+++ DATASET ENTRIES +++

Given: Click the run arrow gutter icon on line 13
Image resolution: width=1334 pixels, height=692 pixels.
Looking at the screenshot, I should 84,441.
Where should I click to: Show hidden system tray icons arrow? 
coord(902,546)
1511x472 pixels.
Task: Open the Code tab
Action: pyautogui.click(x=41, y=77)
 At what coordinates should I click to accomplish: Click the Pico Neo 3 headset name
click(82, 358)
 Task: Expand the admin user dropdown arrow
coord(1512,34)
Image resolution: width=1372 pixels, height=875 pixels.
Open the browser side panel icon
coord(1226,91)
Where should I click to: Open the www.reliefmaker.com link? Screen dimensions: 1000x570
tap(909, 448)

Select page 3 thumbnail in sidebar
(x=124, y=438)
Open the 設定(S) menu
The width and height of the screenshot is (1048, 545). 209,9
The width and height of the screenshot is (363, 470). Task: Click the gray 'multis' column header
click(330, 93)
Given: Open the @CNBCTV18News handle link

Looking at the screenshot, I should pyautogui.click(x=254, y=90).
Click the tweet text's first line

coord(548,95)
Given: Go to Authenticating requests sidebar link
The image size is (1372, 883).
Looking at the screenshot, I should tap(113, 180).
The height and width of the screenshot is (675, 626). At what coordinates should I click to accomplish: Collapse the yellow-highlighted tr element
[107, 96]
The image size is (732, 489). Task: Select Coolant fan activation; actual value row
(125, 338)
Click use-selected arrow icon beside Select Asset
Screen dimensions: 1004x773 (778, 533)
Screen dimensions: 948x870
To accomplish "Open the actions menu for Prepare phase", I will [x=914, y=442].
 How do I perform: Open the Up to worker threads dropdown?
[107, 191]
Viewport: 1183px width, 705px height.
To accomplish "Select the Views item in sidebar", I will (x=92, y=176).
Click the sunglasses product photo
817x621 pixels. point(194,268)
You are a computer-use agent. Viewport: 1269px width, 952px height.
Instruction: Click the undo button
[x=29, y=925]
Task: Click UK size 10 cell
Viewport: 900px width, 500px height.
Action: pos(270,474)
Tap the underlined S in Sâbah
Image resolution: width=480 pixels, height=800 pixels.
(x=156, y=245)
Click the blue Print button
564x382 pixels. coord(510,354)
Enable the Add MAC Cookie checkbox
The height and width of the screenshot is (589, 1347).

+++

▶ WHAT YOU WILL DO: Reproduce exactly the stretch of lines that starts at the one containing "Click the blue Print button" and ends with the final line of the data, including both ends and nothing more.

▶ EXERCISE RESPONSE:
Click the blue Print button
564x382 pixels. coord(510,354)
Enable the Add MAC Cookie checkbox
The height and width of the screenshot is (589, 1347).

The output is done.